(Stored records)
Start of Block

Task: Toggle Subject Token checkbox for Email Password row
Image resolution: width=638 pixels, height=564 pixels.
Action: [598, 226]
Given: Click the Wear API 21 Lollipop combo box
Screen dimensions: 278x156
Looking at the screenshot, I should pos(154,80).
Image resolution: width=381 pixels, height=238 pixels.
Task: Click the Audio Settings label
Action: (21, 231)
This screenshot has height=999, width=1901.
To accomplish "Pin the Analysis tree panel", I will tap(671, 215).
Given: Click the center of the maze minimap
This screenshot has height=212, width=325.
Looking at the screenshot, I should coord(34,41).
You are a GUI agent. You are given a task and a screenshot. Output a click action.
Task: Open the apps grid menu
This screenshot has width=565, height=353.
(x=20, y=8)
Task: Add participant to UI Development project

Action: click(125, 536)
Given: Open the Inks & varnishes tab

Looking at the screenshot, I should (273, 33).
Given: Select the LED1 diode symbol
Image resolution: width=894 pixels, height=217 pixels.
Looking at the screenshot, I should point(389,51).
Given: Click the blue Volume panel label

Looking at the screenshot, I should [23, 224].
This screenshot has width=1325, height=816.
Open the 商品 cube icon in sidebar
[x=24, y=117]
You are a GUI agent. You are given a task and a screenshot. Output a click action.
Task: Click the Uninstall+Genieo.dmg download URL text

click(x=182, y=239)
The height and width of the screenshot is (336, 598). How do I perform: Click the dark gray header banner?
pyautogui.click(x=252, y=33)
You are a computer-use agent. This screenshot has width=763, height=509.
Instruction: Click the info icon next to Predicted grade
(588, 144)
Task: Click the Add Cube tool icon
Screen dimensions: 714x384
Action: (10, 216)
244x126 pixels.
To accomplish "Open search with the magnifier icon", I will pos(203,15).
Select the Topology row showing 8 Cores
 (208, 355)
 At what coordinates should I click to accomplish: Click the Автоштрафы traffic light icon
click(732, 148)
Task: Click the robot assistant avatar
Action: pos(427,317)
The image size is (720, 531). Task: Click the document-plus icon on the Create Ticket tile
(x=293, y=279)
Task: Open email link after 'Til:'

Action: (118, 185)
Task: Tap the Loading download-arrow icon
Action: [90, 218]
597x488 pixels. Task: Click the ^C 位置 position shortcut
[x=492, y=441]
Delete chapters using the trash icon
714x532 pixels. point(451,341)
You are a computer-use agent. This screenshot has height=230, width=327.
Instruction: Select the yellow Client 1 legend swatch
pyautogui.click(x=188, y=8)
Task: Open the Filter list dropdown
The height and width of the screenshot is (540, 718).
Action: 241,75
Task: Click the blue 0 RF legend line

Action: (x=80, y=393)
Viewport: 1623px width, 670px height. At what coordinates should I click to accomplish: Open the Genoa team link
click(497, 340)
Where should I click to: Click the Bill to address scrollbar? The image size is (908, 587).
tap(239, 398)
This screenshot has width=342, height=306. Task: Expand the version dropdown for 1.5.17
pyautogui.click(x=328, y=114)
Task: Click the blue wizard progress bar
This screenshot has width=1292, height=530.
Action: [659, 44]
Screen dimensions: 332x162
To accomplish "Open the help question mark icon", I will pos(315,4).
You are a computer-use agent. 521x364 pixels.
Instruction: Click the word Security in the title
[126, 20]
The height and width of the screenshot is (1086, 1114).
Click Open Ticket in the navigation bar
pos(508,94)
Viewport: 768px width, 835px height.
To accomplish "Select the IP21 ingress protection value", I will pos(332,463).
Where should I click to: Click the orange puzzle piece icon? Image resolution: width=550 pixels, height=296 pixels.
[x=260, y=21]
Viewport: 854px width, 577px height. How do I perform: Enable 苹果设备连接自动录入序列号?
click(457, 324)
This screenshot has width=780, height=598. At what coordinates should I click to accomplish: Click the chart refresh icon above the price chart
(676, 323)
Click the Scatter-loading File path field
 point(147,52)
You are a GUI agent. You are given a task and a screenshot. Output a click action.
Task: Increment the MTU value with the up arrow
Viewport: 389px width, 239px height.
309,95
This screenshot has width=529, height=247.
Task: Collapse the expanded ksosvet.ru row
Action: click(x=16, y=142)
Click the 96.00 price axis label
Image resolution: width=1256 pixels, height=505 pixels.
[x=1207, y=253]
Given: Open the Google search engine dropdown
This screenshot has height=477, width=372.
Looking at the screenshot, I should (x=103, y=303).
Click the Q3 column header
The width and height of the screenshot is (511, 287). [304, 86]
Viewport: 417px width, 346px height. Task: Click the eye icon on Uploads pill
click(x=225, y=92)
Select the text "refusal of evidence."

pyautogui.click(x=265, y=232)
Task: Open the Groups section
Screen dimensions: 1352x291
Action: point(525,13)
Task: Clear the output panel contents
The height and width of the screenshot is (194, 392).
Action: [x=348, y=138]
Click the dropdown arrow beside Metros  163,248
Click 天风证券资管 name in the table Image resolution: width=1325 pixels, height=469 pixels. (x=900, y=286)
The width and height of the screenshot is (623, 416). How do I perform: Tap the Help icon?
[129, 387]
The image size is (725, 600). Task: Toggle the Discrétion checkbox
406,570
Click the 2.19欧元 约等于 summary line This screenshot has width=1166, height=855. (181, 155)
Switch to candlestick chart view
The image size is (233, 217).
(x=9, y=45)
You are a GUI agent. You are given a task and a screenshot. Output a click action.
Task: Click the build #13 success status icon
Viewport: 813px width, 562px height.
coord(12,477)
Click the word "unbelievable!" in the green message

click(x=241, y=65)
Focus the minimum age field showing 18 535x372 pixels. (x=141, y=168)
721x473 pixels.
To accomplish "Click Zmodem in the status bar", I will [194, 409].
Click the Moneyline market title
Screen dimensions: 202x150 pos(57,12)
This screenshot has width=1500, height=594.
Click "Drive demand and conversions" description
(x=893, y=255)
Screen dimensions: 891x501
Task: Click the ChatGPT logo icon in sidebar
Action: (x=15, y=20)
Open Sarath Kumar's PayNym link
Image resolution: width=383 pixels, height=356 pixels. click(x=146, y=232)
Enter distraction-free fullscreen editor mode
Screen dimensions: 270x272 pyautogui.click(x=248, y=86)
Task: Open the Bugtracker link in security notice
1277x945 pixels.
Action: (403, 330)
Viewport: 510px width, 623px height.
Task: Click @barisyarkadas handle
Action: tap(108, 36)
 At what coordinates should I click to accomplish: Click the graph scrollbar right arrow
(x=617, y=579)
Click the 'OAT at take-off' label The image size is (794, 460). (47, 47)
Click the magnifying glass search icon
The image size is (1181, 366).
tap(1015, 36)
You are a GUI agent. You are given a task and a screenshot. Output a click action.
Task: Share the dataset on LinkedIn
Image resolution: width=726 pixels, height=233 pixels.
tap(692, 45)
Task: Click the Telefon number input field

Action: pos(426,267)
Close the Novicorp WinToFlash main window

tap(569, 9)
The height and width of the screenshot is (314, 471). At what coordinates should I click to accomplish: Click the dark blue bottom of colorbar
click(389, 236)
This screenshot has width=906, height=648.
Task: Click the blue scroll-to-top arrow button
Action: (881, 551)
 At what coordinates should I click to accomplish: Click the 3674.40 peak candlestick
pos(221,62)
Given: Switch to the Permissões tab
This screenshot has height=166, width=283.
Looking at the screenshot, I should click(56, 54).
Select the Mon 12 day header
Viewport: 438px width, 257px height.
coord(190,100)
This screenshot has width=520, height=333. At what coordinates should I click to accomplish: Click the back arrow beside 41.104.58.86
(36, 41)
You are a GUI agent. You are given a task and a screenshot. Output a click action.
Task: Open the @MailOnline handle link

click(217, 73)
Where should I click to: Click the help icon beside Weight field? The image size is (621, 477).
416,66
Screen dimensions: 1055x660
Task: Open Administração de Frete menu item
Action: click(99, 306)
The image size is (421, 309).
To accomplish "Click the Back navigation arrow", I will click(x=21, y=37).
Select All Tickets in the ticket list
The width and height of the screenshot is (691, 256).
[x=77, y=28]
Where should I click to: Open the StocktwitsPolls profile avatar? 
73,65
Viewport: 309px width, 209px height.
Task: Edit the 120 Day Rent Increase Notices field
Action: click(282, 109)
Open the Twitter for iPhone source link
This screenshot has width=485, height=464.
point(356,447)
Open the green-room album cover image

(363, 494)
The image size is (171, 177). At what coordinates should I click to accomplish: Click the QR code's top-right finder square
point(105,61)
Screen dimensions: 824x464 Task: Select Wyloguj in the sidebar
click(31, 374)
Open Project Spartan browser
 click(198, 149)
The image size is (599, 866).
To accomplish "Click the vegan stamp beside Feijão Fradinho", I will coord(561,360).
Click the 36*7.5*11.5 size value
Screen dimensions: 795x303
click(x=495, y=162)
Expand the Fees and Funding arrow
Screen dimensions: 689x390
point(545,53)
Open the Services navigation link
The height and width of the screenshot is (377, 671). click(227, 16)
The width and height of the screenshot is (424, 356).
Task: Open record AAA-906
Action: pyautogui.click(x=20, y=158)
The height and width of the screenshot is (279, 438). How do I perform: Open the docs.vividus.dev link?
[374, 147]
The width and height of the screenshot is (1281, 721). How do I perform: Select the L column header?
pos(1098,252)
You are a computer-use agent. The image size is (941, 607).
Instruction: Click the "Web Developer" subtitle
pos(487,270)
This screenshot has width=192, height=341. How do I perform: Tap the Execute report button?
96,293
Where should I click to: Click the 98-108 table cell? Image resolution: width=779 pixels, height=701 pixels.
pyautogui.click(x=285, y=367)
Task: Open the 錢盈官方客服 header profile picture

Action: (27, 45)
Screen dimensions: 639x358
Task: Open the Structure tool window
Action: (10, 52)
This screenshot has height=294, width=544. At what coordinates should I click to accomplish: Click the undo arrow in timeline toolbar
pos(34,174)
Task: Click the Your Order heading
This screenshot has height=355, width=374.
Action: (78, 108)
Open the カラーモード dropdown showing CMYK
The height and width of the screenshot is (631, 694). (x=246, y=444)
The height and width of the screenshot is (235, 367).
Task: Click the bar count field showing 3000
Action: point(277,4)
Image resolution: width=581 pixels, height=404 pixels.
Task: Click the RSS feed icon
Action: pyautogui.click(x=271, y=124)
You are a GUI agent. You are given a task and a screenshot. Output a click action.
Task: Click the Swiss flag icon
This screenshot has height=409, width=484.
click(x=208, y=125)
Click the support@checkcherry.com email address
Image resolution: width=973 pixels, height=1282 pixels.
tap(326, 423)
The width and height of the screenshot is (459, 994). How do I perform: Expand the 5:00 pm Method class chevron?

End of Block

Task description — Start with the line above that contains "has height=230, width=327." and stop after the line that contains "Task: Increment the". Output those lines exactly, and only those.

Result of this exercise —
You are a computer-use agent. This screenshot has height=230, width=327.
Instruction: Select the yellow Client 1 legend swatch
pyautogui.click(x=188, y=8)
Task: Open the Filter list dropdown
The height and width of the screenshot is (540, 718).
Action: 241,75
Task: Click the blue 0 RF legend line

Action: (x=80, y=393)
Viewport: 1623px width, 670px height. At what coordinates should I click to accomplish: Open the Genoa team link
click(497, 340)
Where should I click to: Click the Bill to address scrollbar? The image size is (908, 587).
tap(239, 398)
This screenshot has width=342, height=306. Task: Expand the version dropdown for 1.5.17
pyautogui.click(x=328, y=114)
Task: Click the blue wizard progress bar
This screenshot has width=1292, height=530.
Action: [659, 44]
Screen dimensions: 332x162
To accomplish "Open the help question mark icon", I will pos(315,4).
You are a computer-use agent. 521x364 pixels.
Instruction: Click the word Security in the title
[126, 20]
The height and width of the screenshot is (1086, 1114).
Click Open Ticket in the navigation bar
pos(508,94)
Viewport: 768px width, 835px height.
To accomplish "Select the IP21 ingress protection value", I will pos(332,463).
Where should I click to: Click the orange puzzle piece icon? Image resolution: width=550 pixels, height=296 pixels.
[x=260, y=21]
Viewport: 854px width, 577px height. How do I perform: Enable 苹果设备连接自动录入序列号?
click(457, 324)
This screenshot has width=780, height=598. At what coordinates should I click to accomplish: Click the chart refresh icon above the price chart
(676, 323)
Click the Scatter-loading File path field
 point(147,52)
You are a GUI agent. You are given a task and a screenshot. Output a click action.
Task: Increment the MTU value with the up arrow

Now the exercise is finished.